[Dataset records]
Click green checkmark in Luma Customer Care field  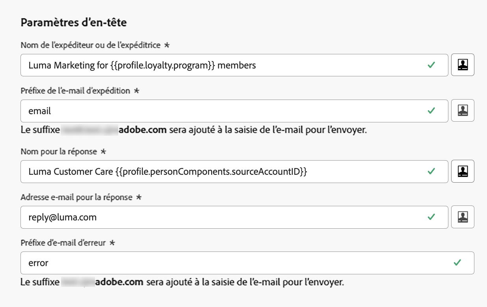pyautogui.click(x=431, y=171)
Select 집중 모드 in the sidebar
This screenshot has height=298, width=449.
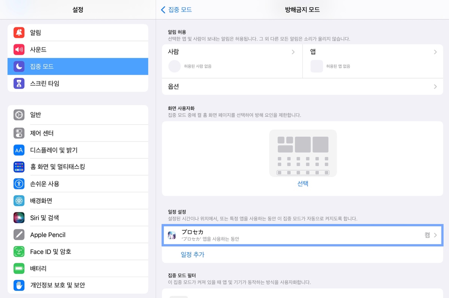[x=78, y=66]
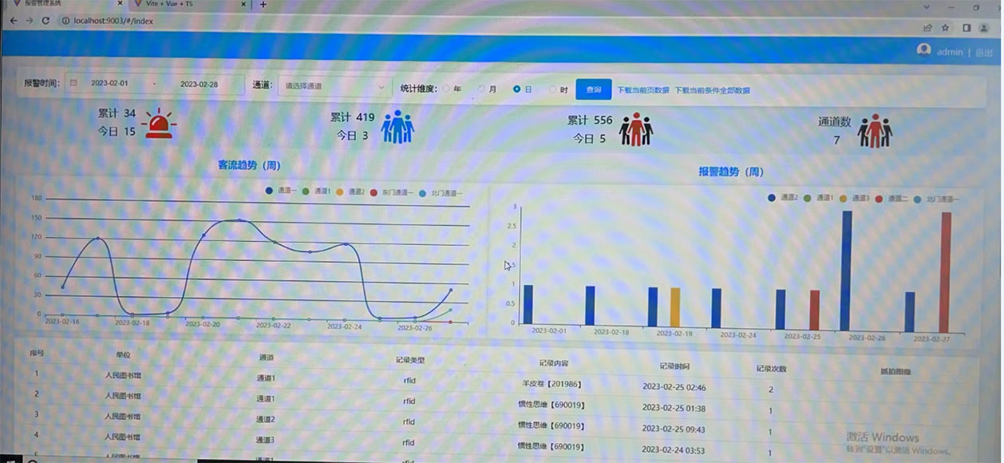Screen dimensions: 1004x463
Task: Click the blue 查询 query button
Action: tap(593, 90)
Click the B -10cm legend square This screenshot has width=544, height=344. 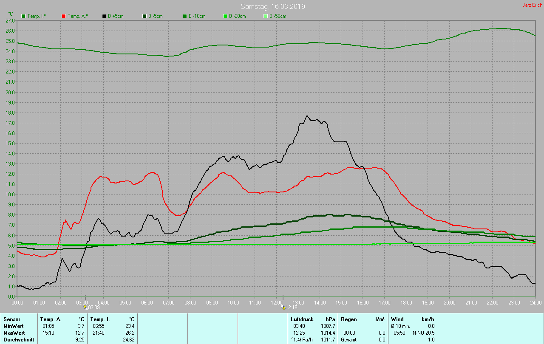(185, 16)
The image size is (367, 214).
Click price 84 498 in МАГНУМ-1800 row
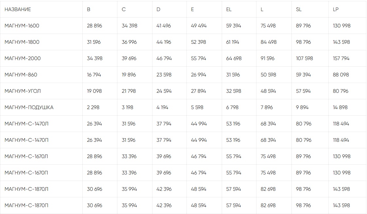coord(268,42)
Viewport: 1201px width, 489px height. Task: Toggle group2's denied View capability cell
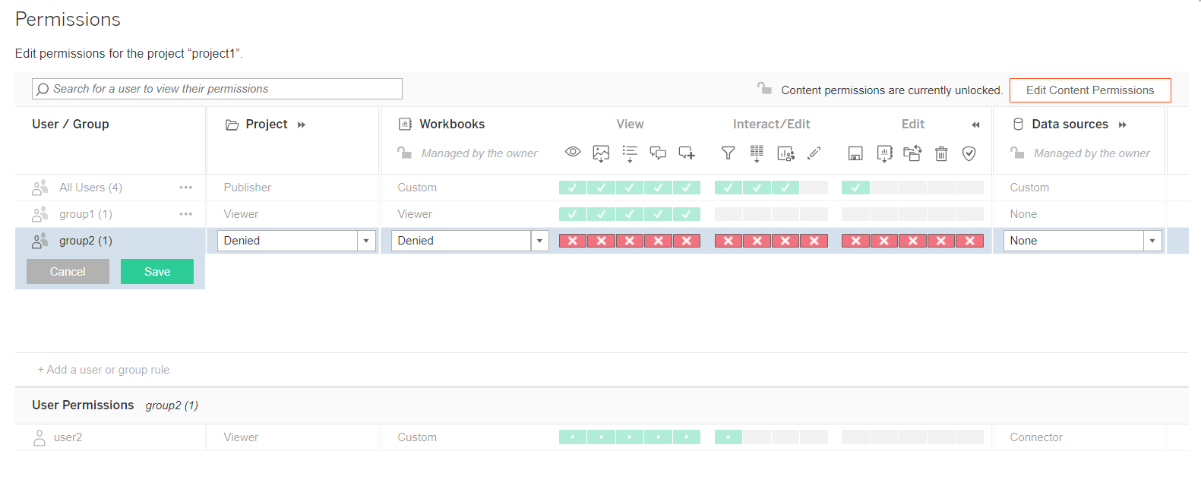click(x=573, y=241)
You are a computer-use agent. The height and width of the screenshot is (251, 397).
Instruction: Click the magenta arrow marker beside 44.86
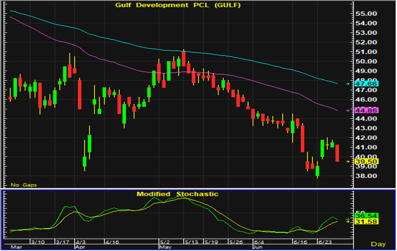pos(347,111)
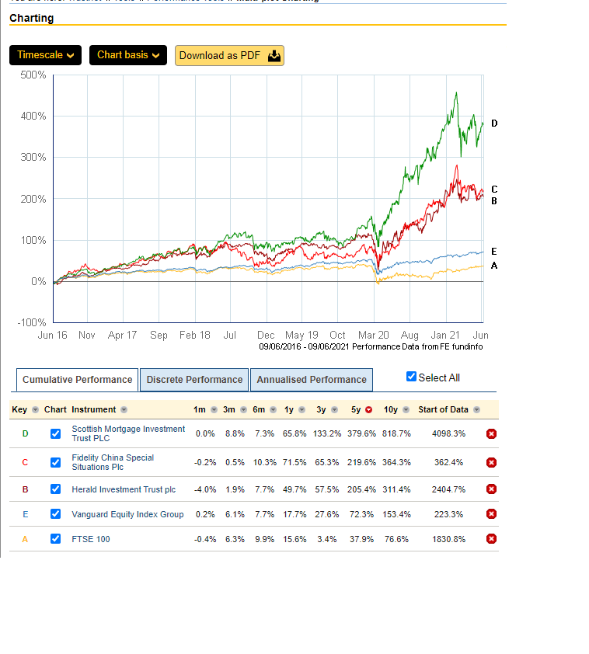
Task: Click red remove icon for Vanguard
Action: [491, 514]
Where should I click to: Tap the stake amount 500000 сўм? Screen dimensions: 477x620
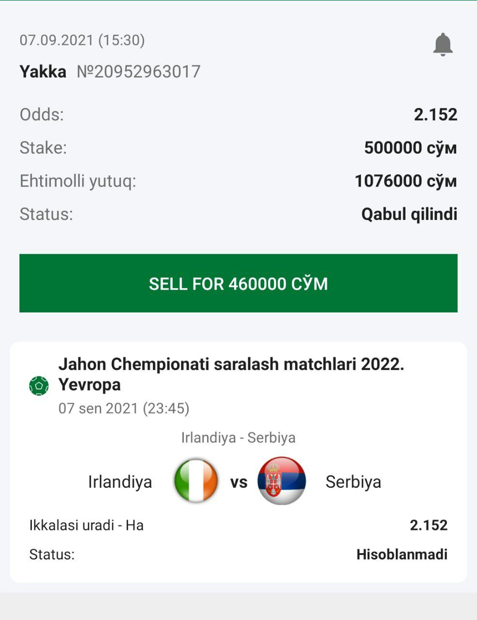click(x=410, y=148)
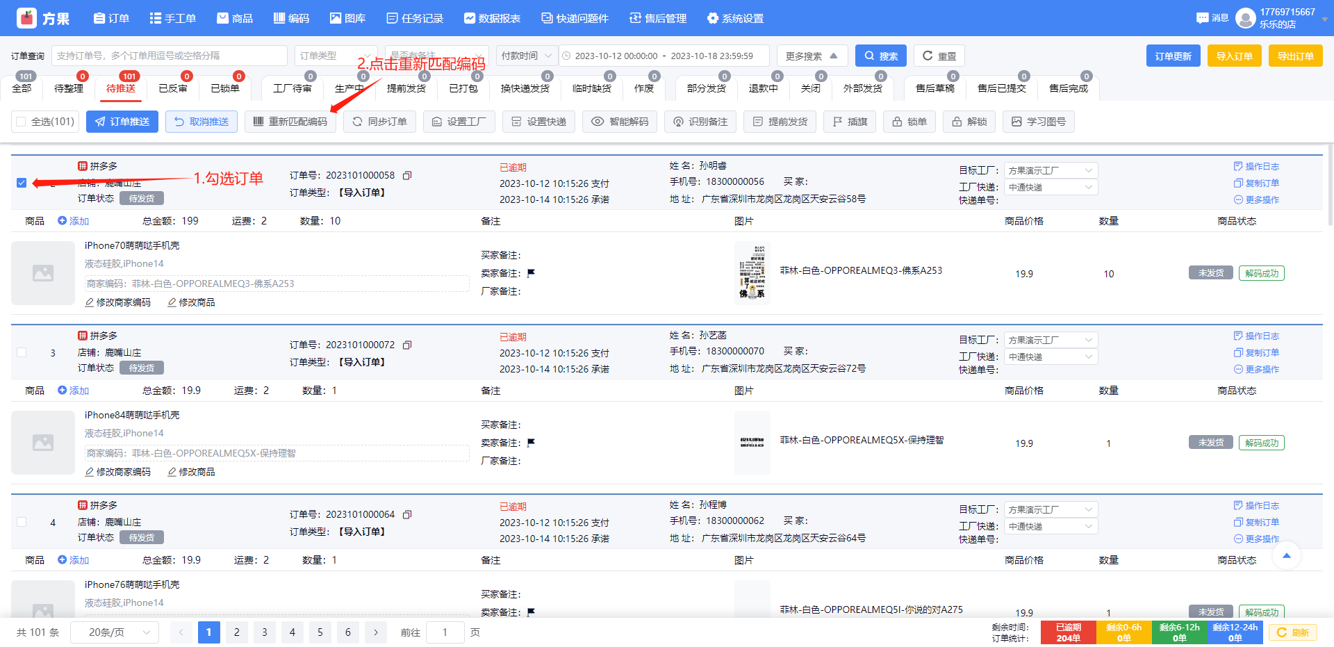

[Objective] Can you retype the lines exactly, starting at the line that contains "Viewport: 1201px width, 489px" and ending at the last line, with the pictures left out?

[Right answer]
Viewport: 1201px width, 489px height. Task: Toggle group2's denied View capability cell
click(x=573, y=241)
You are a computer-use agent. The height and width of the screenshot is (251, 397).
Instruction: Click the magenta arrow marker beside 44.86
pos(347,111)
Task: Click red remove icon for Vanguard
Action: [491, 514]
Where should I click to: Tap the stake amount 500000 сўм? Screen dimensions: 477x620
click(x=410, y=148)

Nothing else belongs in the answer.